In 1885 Kelly's Directory noted the existence of an 1859-60 built school, endowed with church lands and holding 100 pupils, agricultural production of wheat, oats, potatoes and beans, and the French Drove railway station.

The French Drove and Gedney Hill railway station on the branch line between Postland and Murrow closed in 1964. The line was part of the Great Northern and Great Eastern Joint Railway.

Gedney Hill Golf Club, designed by Charles Britton in 1989, has a 5257-yard parkland course of 18 holes.

Gedney Hill Grade II* listed Anglican parish church is dedicated to the Holy Trinity. Dating from the late 14th century, it was heavily restored in 1874-75 by James Fowler. The restoration included the entire rebuilding of the outer walls. The arcades are supported by octagonal oak piers, and the roof by Perpendicular-style tie-beams. The stained glass east window is by Ward and Hughes. At the south of the churchyard, which also contains war graves of two airmen of the Second World War, is a listed 15th-century cross, restored in 1918.

The ecclesiastical parish of Gedney Hill is part of the Whaplode Drove Group of the Deanery of Elloe East. The 2013 incumbent is The Revd R J Morrison.

Further Grade II listed buildings are Gedney Hill Mill, and the former Red Lion public house.

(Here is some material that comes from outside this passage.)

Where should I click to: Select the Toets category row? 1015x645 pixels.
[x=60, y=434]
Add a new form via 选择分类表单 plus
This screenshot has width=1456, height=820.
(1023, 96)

Gedney Hill CE primary school is a Voluntary controlled Church of England school. The current (2013) Headteacher is Mrs A Buddle. The school's 2010 Ofsted inspection found it to be Grade 2 (Good) for "overall effectiveness". The 2010 Diocese report stated that the school was "good" in its distinctiveness and effectiveness, leadership and management, and at meeting the needs of learners, with strengths in spiritual development and collective worship.